= The Scarlet School Trip =

Special episode of Detective Conan

The 95th tankōbon of Case Closed released by Viz Media on July 8, 2025 where the final 2 chapters of the arc are encapsulated

The Scarlet School Trip (紅の修学旅行, Kurenai no Shūgakuryokō) is the 290th story arc of the Japanese manga series Case Closed, known as Great Detective Conan, officially translated as Detective Conan (名探偵コナン, Meitantei Conan) in Japan. The arc was published in Shogakukan's Weekly Shōnen Sunday magazine between August and September 2017 in issues 37 to 44 and consisted of 6 chapters. The individual chapters were then collected into tankōbon volumes 94 and 95 which were released in Japan on December 18, 2017 and October 18, 2018 respectively. The majority were encapsulated into the 94th volume which became the 14th best selling manga in the first half of 2018.

Task set ::
(a) Decide whether each statement agrees with the article on The Scarlet School Trip, answering yes or no and quoting the words of the article that settle it: (i) The arc consisted of six chapters. (ii) Volume 95 was released in Japan on December 18, 2017. (iii) The arc was published in Weekly Shōnen Sunday.
(b) According to the article on The Scarlet School Trip, which volume became the 14th best-selling manga in the first half of 2018?

Dataset section ::

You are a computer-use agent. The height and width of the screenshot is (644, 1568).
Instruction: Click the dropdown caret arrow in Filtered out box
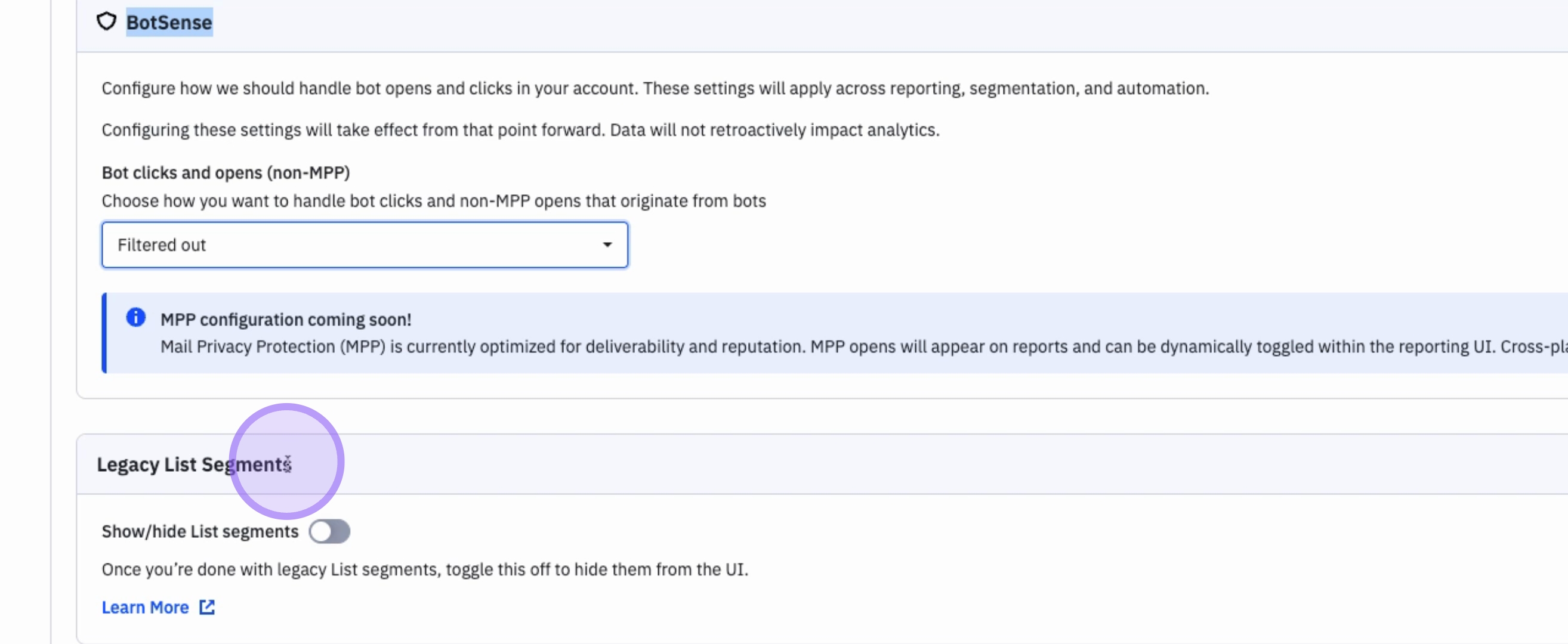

Answers for the tasks ::
(a)
(i) Yes: "consisted of 6 chapters"
(ii) No: "volumes 94 and 95 which were released in Japan on December 18, 2017 and October 18, 2018 respectively"
(iii) Yes: "published in Shogakukan's Weekly Shōnen Sunday magazine"

(b) The 94th volume.